|A pedestrian scanned papers in Bangkok yesterday featuring election results. Allies of ousted prime minister Thaksin Shinawatra won the most seats. (Udo Weitz/Bloomberg News)|
Top Thai parties struggle to find partners for ruling coalition
Loyalists' win gives boost to ousted Thaksin
BANGKOK - Thailand's leading parties wooed possible partners for a coalition government yesterday, a day after allies of ousted prime minister Thaksin Shinawatra came out on top in the country's first election since he was ousted in a September 2006 military coup.
The pro-Thaksin People's Power Party won just under half the seats in the 480-member lower house of Parliament, delivering a powerful message that the exiled prime minister's mostly rural supporters would be happy to see him return despite allegations he was corrupt and abused power.
Not so happy to see Thaksin return would be those who deposed him - the military, Bangkok's educated middle class, and the country's elite, including elements around the monarchy who felt threatened by his accumulation of power.
Under an interim military- installed government that succeeded Thaksin, they changed the constitution to limit the influence of big parties and sought to demonize him as a corrupt destroyer of democracy. His return could undo their efforts and put their own positions in jeopardy.
Ahead of the vote, rumors even swirled that the military would stage a new coup if faced with the prospect of a Thaksin comeback, although the army commander vowed to abide by the election results.
What his foes failed to do, the election results showed, was win over Thaksin's followers in the rural north and poor northeast. Those supporters remained loyal in gratitude for the former leader's populist programs, including universal healthcare and generous village development funds implemented when he held office from 2001 to 2006.
"This is the people's decision. The military has to accept that people disagree with the coup," commented Prinya Thaewanaraemitkul, who teaches law at Bangkok's Thammasat University.
Thaksin was abroad at the time of his bloodless ouster, and has since lived in exile, mostly in London. He is legally barred from office, his Thai Rak Thai Party was dissolved by the courts, and he has been charged with a slew of corruption-related crimes.
But by capturing 233 House seats, according to the latest figures from the state Election Commission, the pro-Thaksin PPP - led by former Thai Rak Thai members - is in the best position to form a new governing coalition.
PPP Secretary General Surapong Suebwonglee said yesterday that his party had won the agreement of enough other smaller parties to form a stable majority coalition with 280 to 300 seats.
There would be "no problem in forming a government," he said at a news conference.
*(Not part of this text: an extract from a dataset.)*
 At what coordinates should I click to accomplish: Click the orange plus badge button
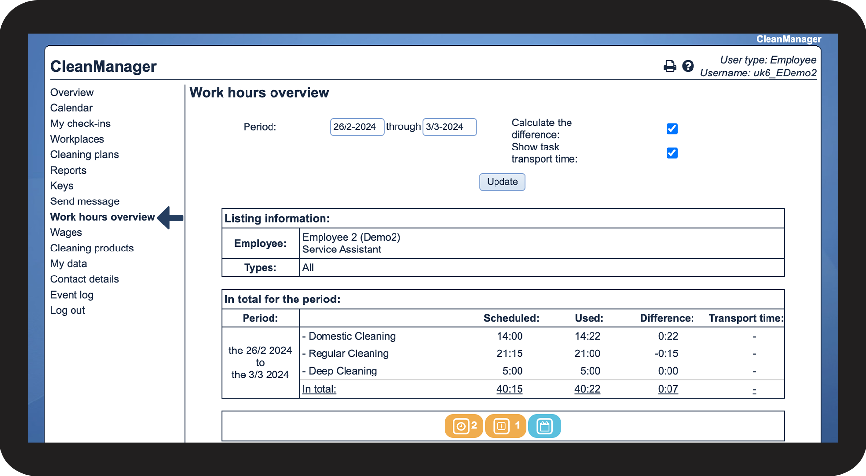[505, 426]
The House is supposed to convene within one month of the election.
Even if the PPP has concluded a coalition deal, it could fall apart if enough of the party's candidates are disqualified for electoral violations such as vote-buying.
Because Thaksin has such influential enemies, however, his proxy party is being sharply challenged by the second-place Democrat Party, which won 165 seats but has the confidence of the political establishment.
Building a working coalition is only the first challenge to restoring stability in Thailand after two years of polarizing politics, which began with street demonstrations in Bangkok demanding that Thaksin step down and continued after the coup failed to reconcile Thaksin's urban opponents with his rural supporters.
Virtually all parties have espoused policies modeled after Thaksin's populist programs and no party has suggested any fresh approach to solving the country's gravest crisis, a Muslim insurgency in the far south that has led to the loss of more than 2,600 lives in almost four years.